Agility is the ability to move quickly and easily. It’s a quality displayed by athletes and fighters the world over. It’s a combination of reflexes and skill. Agility gives you the ability to react quickly to situations.

What does that mean in a technology sense? Mostly, agile solutions or methodologies are able to react to changing conditions or requirements quickly and adapt to meet those needs. Imagine a platform that can react to the changing needs of users. Or add new functions on the fly on demand. That’s the kind of agility that comes from software functionality or programmability. It’s a development team that can react without technical debt weighing them down.

But agile doesn’t always mean extensible. Just because you can react quickly doesn’t mean that you have the ability to extend the platform in ways that it can’t manage. Agile solutions can be rebuilt quickly but they have limitations. Usually, with technology, those limitations revolve around hardware. Agile solutions have to be built that way from the start. But it often means sacrifices must be made. Perhaps it didn’t ship with an interface that allows hardware to be added. Maybe the form factor is a limitation. A Raspberry Pi is a very agile platform within reason. But you’re not ever going to be able to build them into a GPU farm. Because they are locked into a specific kind of agility.

Flex Specs

Flexibility is the ability to react to new environments or changing requirements. That definition sounds an awful lot like the one above for agility, doesn’t it? They both sort of mean that you can change what you’re capable of. Flexibility is a characteristic that is usually used to describe gymnasts or dancers. Would you confuse a ballerina for a boxing champion? Likely not. Even though they can react to different situations they’re both different in many ways.

First and foremost, flexibility doesn’t require speed. Agility implicitly requires quick reactions. Flexibility can take time to adapt to things. Maybe that means adding new hardware to a server to expand GPU capabilities. Maybe it means adding modules to a software program to add new functions, like financial tracking added to a roster program. It may not be available right away but it is something that can be built in.

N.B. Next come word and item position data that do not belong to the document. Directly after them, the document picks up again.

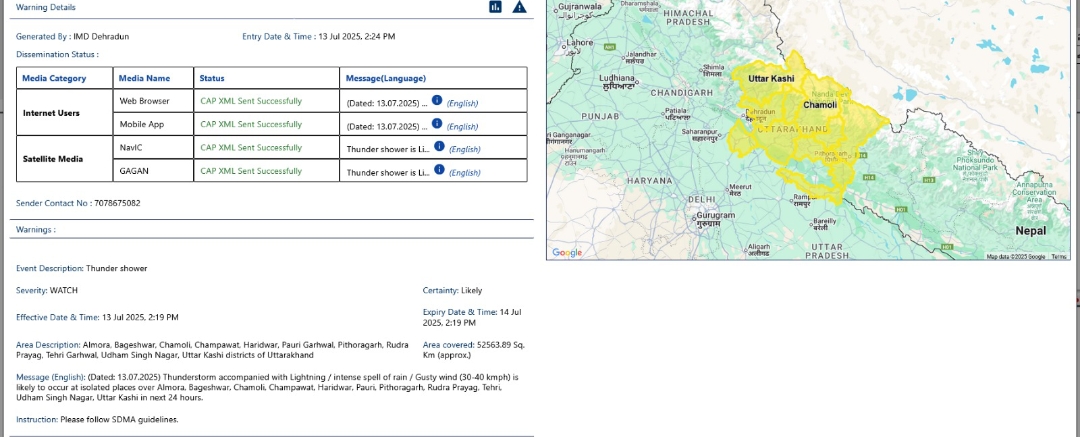Open the info icon in the GAGAN row

pyautogui.click(x=439, y=171)
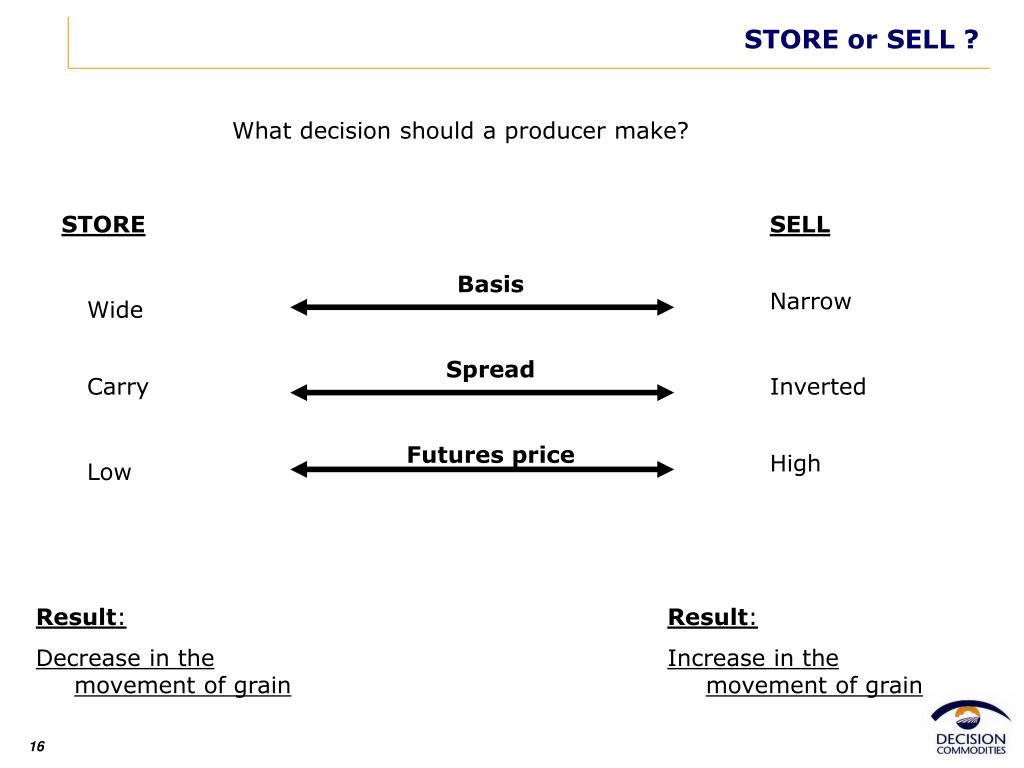This screenshot has height=768, width=1024.
Task: Select the word High
Action: pos(795,464)
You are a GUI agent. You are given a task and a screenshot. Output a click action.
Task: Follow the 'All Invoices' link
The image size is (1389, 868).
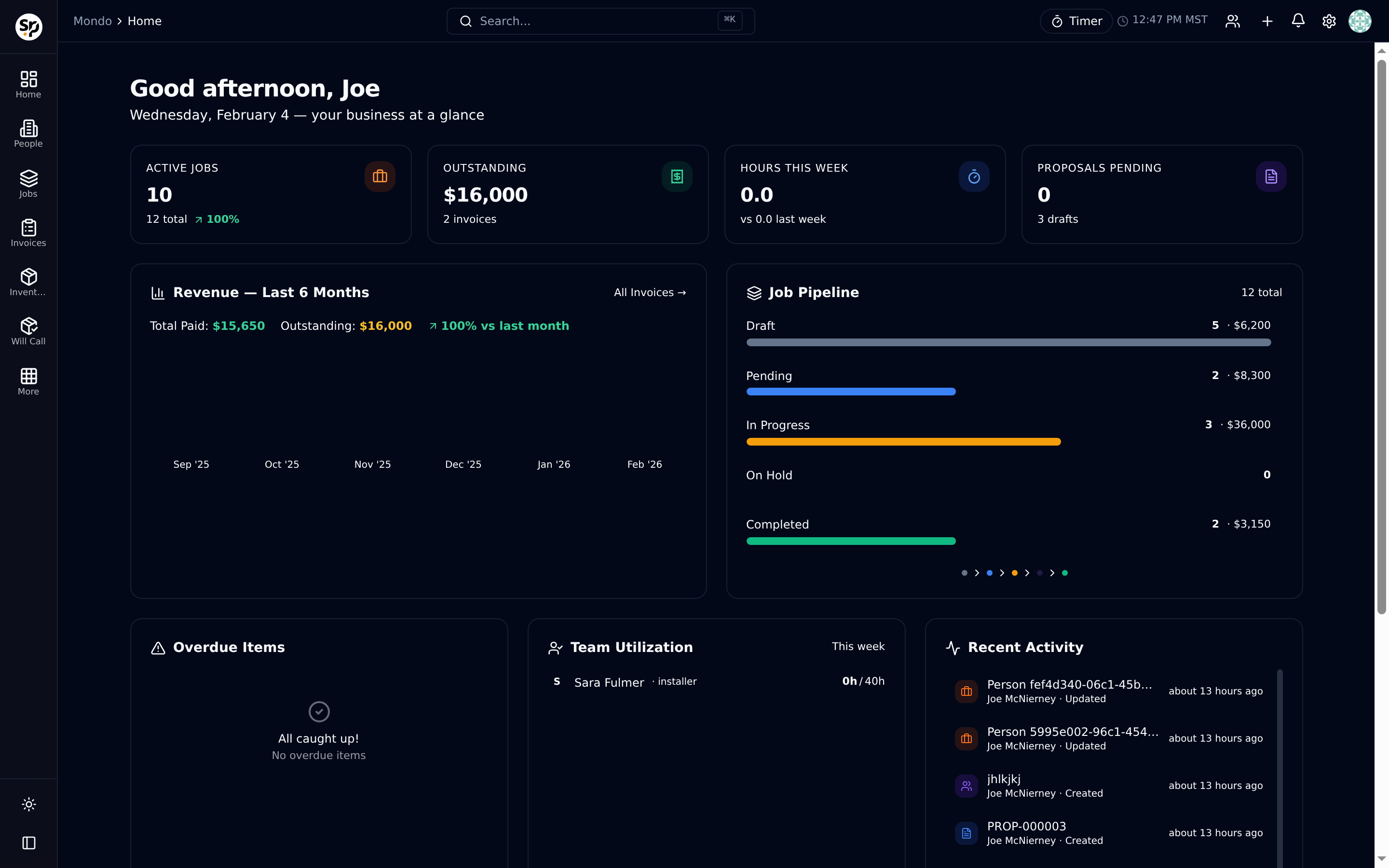click(649, 292)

Flexibility on a hardware platform can take many directions. I always think of SD-WAN appliances as the ultimately form of flexibility. The more advanced units can run 4G/LTE modems in USB form. Or they can even run in the cloud without any specific hardware. The software platform isn’t tied to one specific hardware configuration or even form factor. It’s truly flexible because it doesn’t have any prerequisites or requirements.

But, as mentioned, flexibility isn’t always equated to agility. You can have a very flexible platform that requires a lot of time to build out. A classic example would be a desktop computer. It’s a very flexible platform but it takes time to install expansion cards and optional hardware. It’s also something that has to be configured and built to be flexible from the start. ATX motherboards have a certain kind of flexibility. Micro-ATX boards trade expansion flexibility for size flexibility. I can’t add two extra graphics cards to them but I can put the board into a case the size of a toaster.


Tom’s Take

What’s better? Agile or flexible? It depends on what kind of solution you need. Do you want to build on something? Or be able to upgrade it quickly? Is speed more important that creativity? There are so many dimensions that need to be considered. Most modern platforms have a few elements of each in their design. SD-WAN is both agile and flexible. Some solutions are more one than the other and that’s fine. Just remember that you need to ask for something very specific to meet criteria because if you’re looking for one you may end up with the other and not realize it until it’s too late.